Stichwort Schnee: Was jetzt da draußen an gefrorenem Wasser herumliegt, wird nach dem bald zu erwartenden Tauwetter segensreich zu den Wurzeln sickern und die Frühlingsblumen erfrischen. Doch schon wenig später wird die Zeit kommen, da die Hitze die Erde austrocknet, der Blick zum Himmel keinen baldigen Regen erwarten lässt und wieder gegossen werden muss.

Vor mehr als 2000 Jahren standen die Gärtner Chinas vor demselben Bewässerungs-Problem. Möglicherweise gedachte eine oder einer von ihnen der weisen Worte des damals schon lang verschiedenen Konfuzius: „Bewältige eine Schwierigkeit und du hältst dir hundert andere fern.“ Mit Sicherheit aber überlegte dieses Gartengenie genau, wo die Pflanzen Wasser saugen, und wie dieses auf ideale Weise und in optimaler Menge dorthin gelangen könne.
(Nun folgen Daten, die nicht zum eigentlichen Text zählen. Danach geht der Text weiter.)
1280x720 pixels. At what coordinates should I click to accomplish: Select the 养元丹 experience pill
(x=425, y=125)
Die Lösung ist simpel und leicht nachahmbar: Ein in der Erde vergrabener, wassergefüllter Tontopf gibt über seine porösen Wände dosiert Feuchtigkeit an das umgebende Erdreich ab. Gegossen wird in den Topf und nicht auf die Erde. Dieses Prinzip, erstmals für China dokumentiert und in den alten Schriften nachzulesen, wurde jedoch auch in anderen Weltgegenden erkannt und für sinnvoll befunden.

Die alten Kulturen Südamerikas etwa verwendeten ursprünglich große poröse Tontöpfe um über die Verdunstung Wasser zu kühlen. In entsprechenden Mengen eingegraben erwiesen sie sich als hervorragende, weil sehr sparsame Bewässerungsmethode für ganze Felder. Heute ist dieses Prinzip als Olla-Bewässerung bekannt. Olla ist das spanische Wort für Topf.
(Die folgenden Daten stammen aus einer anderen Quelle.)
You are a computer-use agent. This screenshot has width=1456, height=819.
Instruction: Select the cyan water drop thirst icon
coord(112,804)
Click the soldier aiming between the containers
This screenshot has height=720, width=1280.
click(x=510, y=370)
Tatsächlich laufen diverse wissenschaftlich begleitete Experimente in den Trockenregionen dieser Erde, mit dem Ziel, auch unter widrigen Bedingungen wassersparend Landwirtschaft betreiben zu können. Diese simple Variante der sogenannten Unterflurbewässerung zeigt eine Wasserersparnis von bis zu 70 Prozent – in Regionen, in denen Wasser kostbar ist, ein echter Überlebensfaktor.
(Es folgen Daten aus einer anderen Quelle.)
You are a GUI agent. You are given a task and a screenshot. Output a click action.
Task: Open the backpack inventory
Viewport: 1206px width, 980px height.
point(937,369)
Doch auch wir Hochbeet- und Topfgärtner können uns das Prinzip zunutze machen, selbst wenn echte Ollas nur schwer aufzutreiben und sündhaft teuer sind. Die einfachste Art der Nachahmung besteht darin, einen nicht zu kleinen Blumentopf aus Ton seines Zweckes zu entfremden. Das Loch im Boden muss natürlich zuvor verschlossen werden, entweder mit geeignetem Kleber, Silikon oder einem Tupfen Mörtel, suchen Sie sich's aus.

Billiges Bewässerungssystem. Vor dem Bepflanzen des eigentlichen Blumengefäßes gräbt man den Topf fast zur Gänze darin ein. Nur der oberste Rand steht ein, zwei Zentimeter über die Erdoberfläche hinaus. Wasser einfüllen, einen Untersatz als Deckel darüberstülpen, und fertig ist das billige Bewässerungssystem.

Die elaboriertere und großvolumigere Variante stellen Sie mit zwei kopfüber aneinandergeklebten Tontöpfen her. Das untere Loch wird natürlich wieder verschlossen, durch das obere wird eingegossen. Handwerklich Begabte vergrößern es zum einfacheren Befüllen mit der Bohrmaschine. Geduldigere füllen die Ollas halt mithilfe eines Trichters an. Diese Variante hat den Vorteil, tiefer ins Erdreich hinunterzureichen, und das ist insofern sinnvoll, als die Wurzeln der rundherum gesetzten Pflanzen den Weg zum Wasser suchen. Sie umschlingen im Laufe der Saison den Topf, saugen die Feuchtigkeit auf, erzeugen damit, primitiv ausgedrückt, einen Unterdruck, sodass mehr Wasser durch die Wände des Gefäßes gesogen wird.

Durstige Balkonpflanzen mit solch einem eingebuddelten Wasserreservoir zu versorgen ist also sicherlich sinnvoll. Wer Lust hat, kann sogar noch einen Schritt weiter gehen und eine einfache, doch pfiffige Langzeitbewässerung installieren. Dazu braucht man ein etwas höher gelagertes Wasserfass als Reservoir und dünne Schläuche, die zu den Einlasslöchern der oberen Töpfe führen.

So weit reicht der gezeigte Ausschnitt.